The following comments show the attitude towards the successful. The threatened passage of laws equals institutionalized (legalized) envy. Where once it was said, "thou shalt not covet they neighbor's goods", here is the law mandating that "thou must covet thy neighbor's goods".
Socialist MP Yann Galut called for the actor to be "stripped of his nationality" if he failed to pay his dues in his mother country, saying the law should be changed to enable such a punishment.
Benoît Hamon, the consumption minister, said the move amounted to giving France "the finger" and was "anti-patriotic".
For one who wants to keep what they earn, they are giving "the finger" and being "anti-patriotic"
Reports from France include people trying to hide their wealth due to being singled out for possible retribution:
In a stinging editorial, Libération, the left-leaning daily, called him a "drunken, obese petit-bourgeois reactionary". Le Monde mockingly exclaimed: "Bravo l'artiste!", pointing out he had chosen to make his move "on the eve of a national conference on poverty".
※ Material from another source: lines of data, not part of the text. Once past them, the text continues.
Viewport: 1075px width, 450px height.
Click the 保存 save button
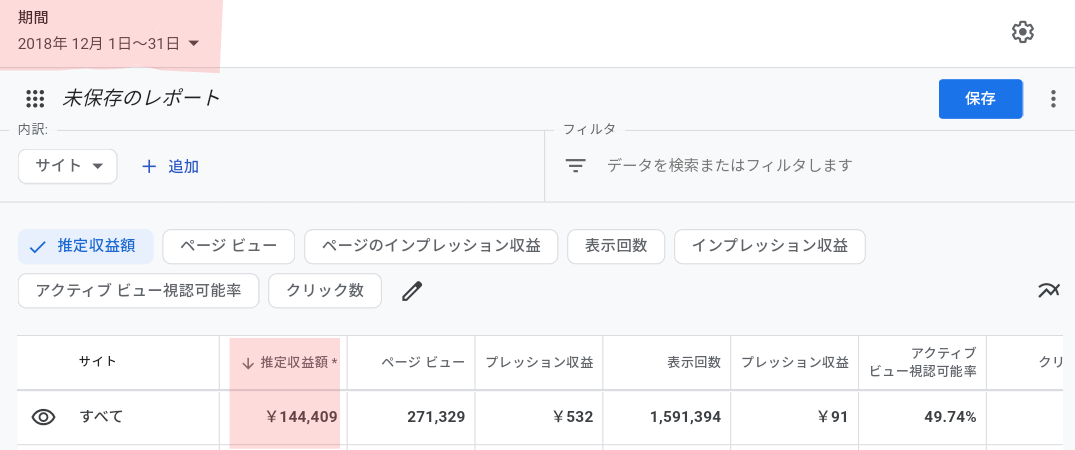[980, 99]
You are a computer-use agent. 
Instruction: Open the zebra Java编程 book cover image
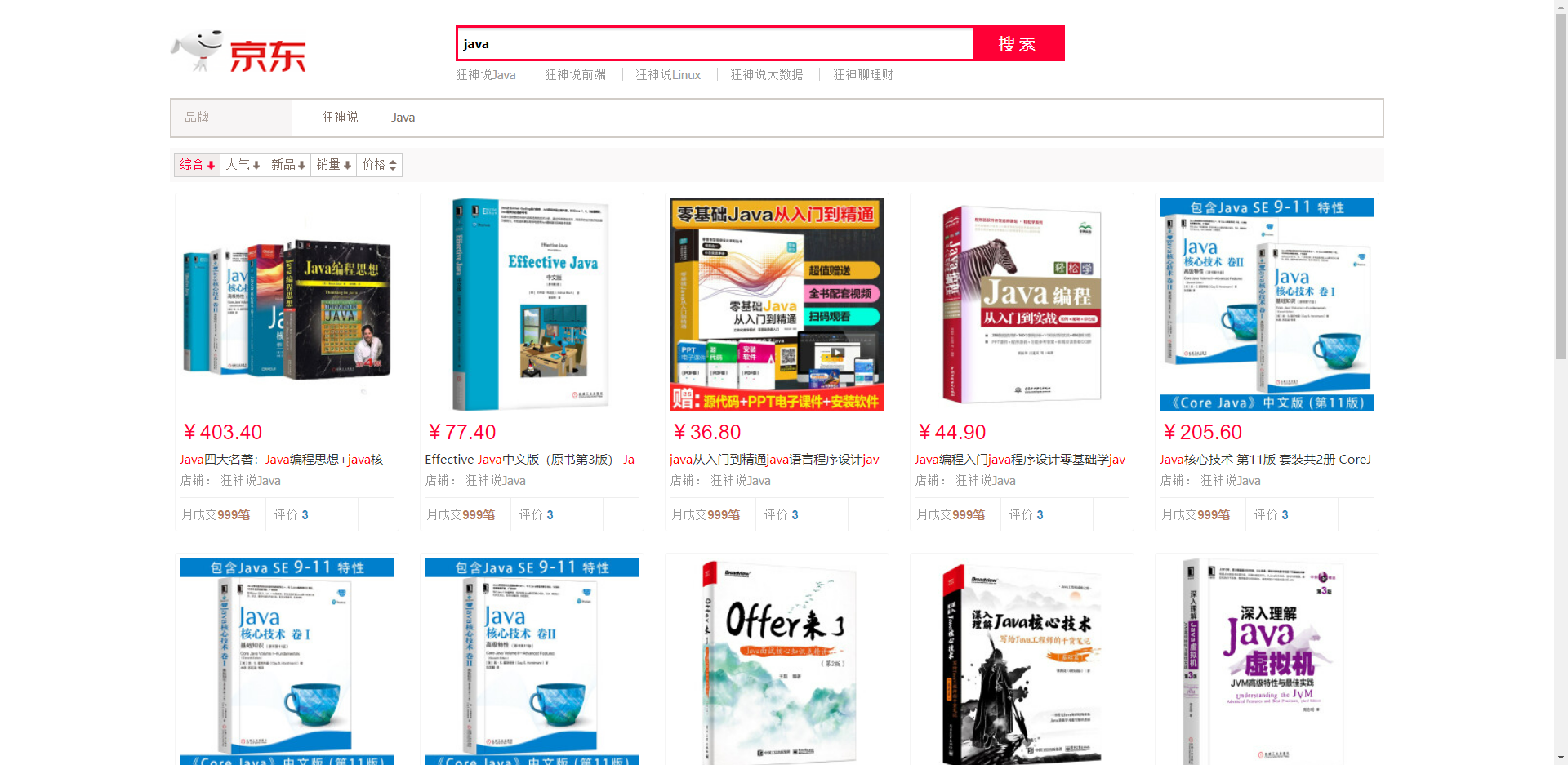pos(1022,304)
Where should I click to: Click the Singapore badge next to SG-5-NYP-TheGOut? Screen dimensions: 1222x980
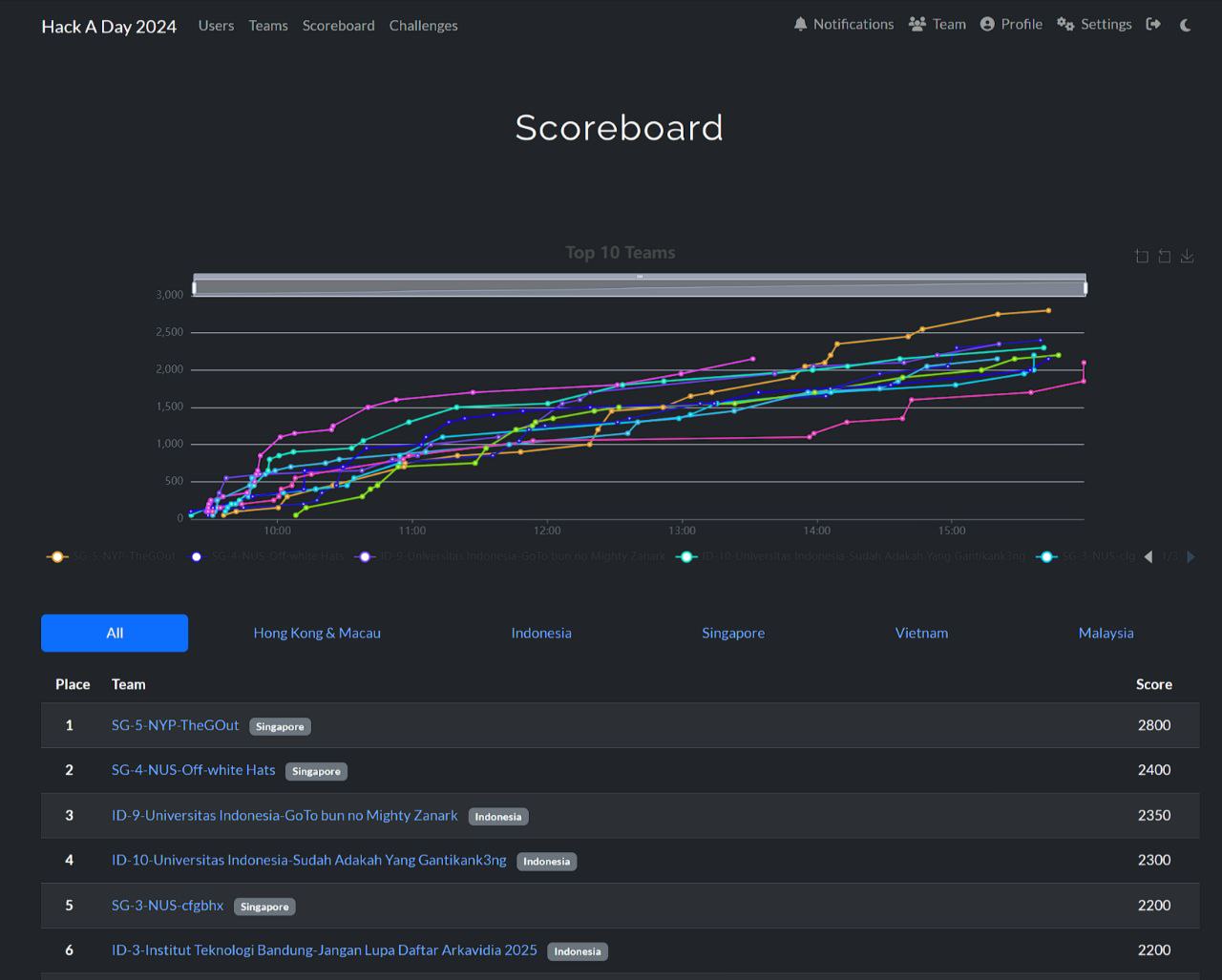pos(280,726)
Jean-François Copé, chairman of former president Nicolas Sarkozy's UMP party, yesterday said the actor's departure was "terrible for our country and its image" and called on the Socialist government to introduce "progressive fiscal policies".
Mr Depardieu came out in favour of Mr Sarkozy in the his failed re-election bid earlier this year, even appearing in one campaign meeting to say the incumbent had helped him sort out his "business problems".
From the other side, the insults continue:
But Far-Right National Front leader Marine Le Pen said tax exiles like Mr Depardieu wanted to "have their cake and eat it", adding: "All these people general come running back when they have a health problem."
Belgian income and inheritance taxes are lower than in France, and unlike France, Belgium does not impose a tax on personal wealth, making it attractive for entrepreneurs.
Among Mr Depardieu's neighbours in the village of Nechin will be members of the Mulliez family, who own the Auchan supermarket chain.
France's richest man Bernard Arnault admitted this summer that he had applied for Belgian citizenship, although he insisted it had nothing to do with paying lower taxes.